Today, the 6th of Tishrei, marks the yahrzeit of Righteous Chana Schneerson, mother of the Lubavitcher Rebbe Menachem Mendel Schneerson, and faithful wife and assistant to Levi Yitzchak Schneerson, Chief Rabbi of Yekaterinoslav-Dnipropetrovsk from 1909 to 1939.
The memory of this woman, who became a symbol of Jewish courage and resistance to the Soviet regime, is revered throughout the world. Hundreds of thousands of Jewish girls, as well as many educational and charitable institutions worldwide, are named in her honor, including the Jewish Women’s International Humanitarian and Pedagogical Institute “Beit Chana” in Dnipro.
Rebbetzin Chana is a symbol of the loyalty and devotion of a Jewish woman, always helping and supporting her husband and family, a role model that inspires Jewish women around the world.
Rebbetzin Chana was born in January 1880 to the family of the Chief Rabbi of Nikolaev, Meir Yanovsky. She received an excellent education and in 1900 married Rabbi Levi Yitzchak Schneerson.

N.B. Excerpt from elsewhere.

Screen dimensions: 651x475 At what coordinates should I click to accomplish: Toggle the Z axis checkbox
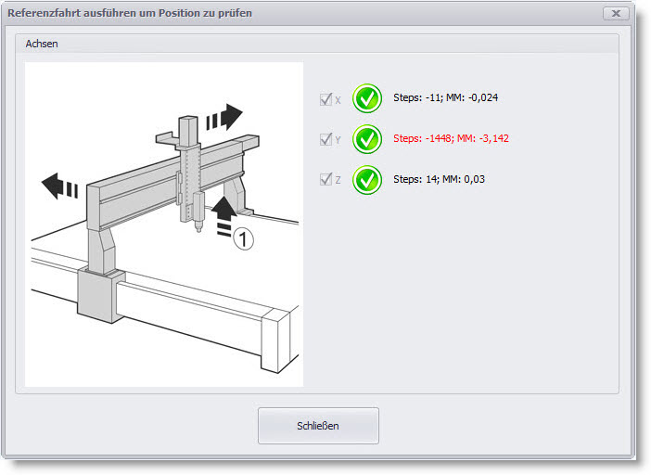[326, 179]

During the thirty years that her husband served as rabbi of the largest city in eastern Ukraine, Rebbetzin Chana supported him in every way and was his reliable partner in his holy work. After the establishment of the brutal communist regime and the forced emigration of Jewish leaders, she and her husband essentially led the spiritual resistance of Jews in the USSR. She followed her husband into exile in the remote regions of Kazakhstan, where, thanks to her efforts, the righteous Levi Yitzchak was able to complete his fundamental works, and her courage became an inspiration to millions of Jews.
In 1946, through incredible efforts, the widowed rebbetzin was rescued from the USSR, and she moved to her son in New York. The rebbetzin lived the last seventeen years of her life in Brooklyn. She passed away on the Shabes of 6 Tishrei, 5725 (1964), and was buried in New York.

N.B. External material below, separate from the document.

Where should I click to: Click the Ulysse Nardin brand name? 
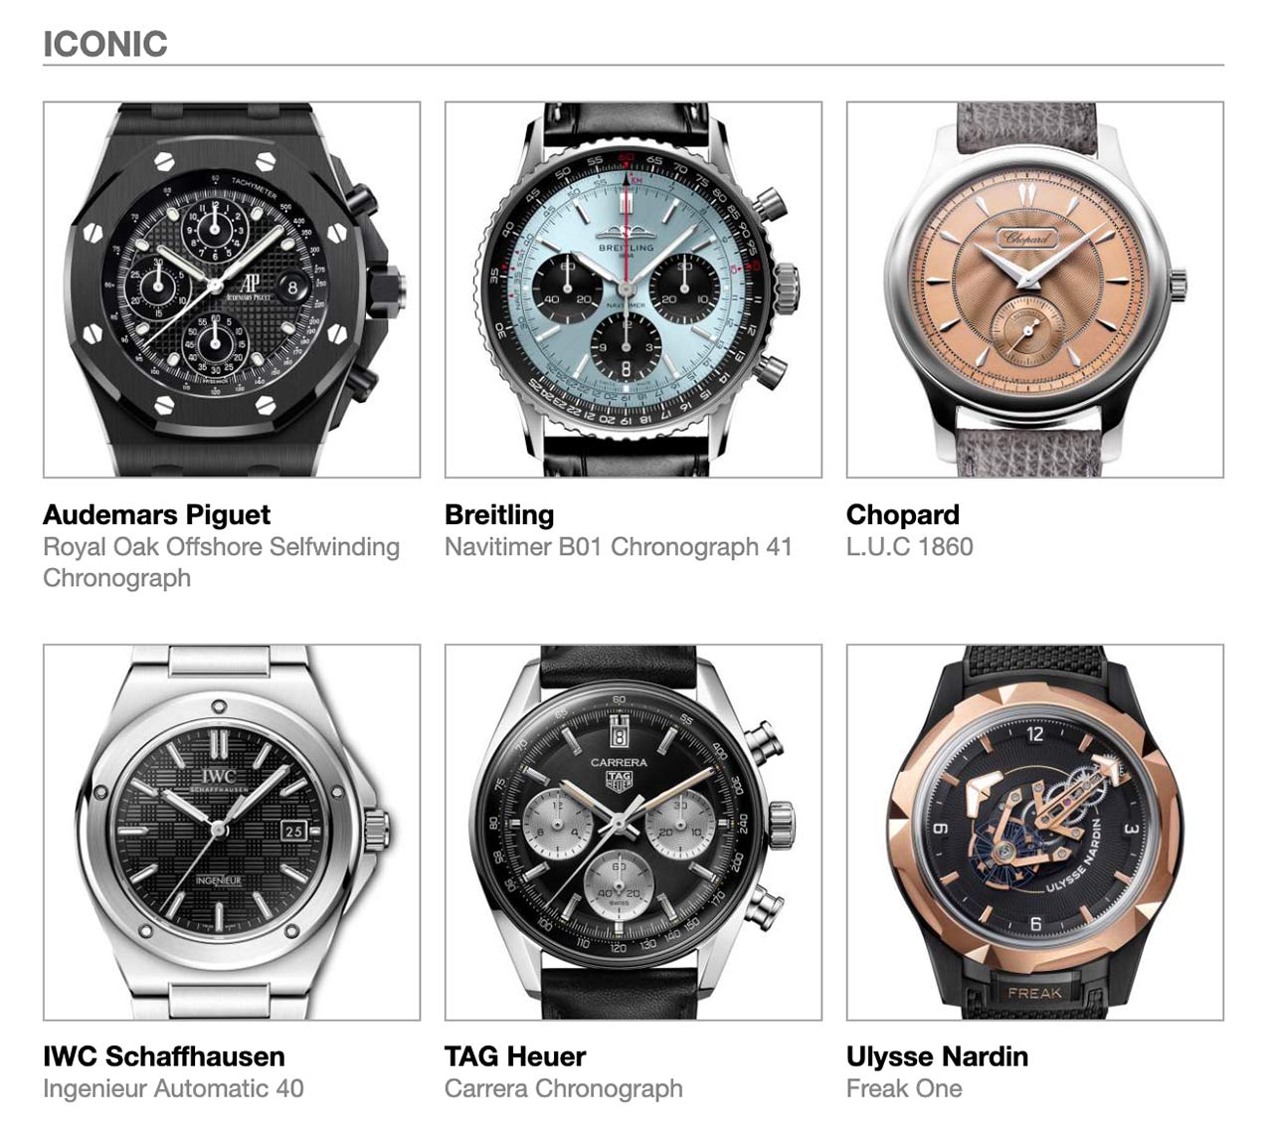tap(937, 1056)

The Lubavitcher Rebbe, Menachem Mendel Schneerson, spoke of his mother: “Despite all the difficulties and anxieties of daily life, [my mother] took on an additional responsibility—the responsibility of making possible the publication of the Torah of my father, my teacher and my rabbi, so that many Jews could study his explanations of the inner ideas of the Torah in the light of Chabad Hasidism. And all this in order to bring closer the true and complete redemption of Moshiach, our righteous one, which depends on the dissemination of the sources of the Torah to the outside world!”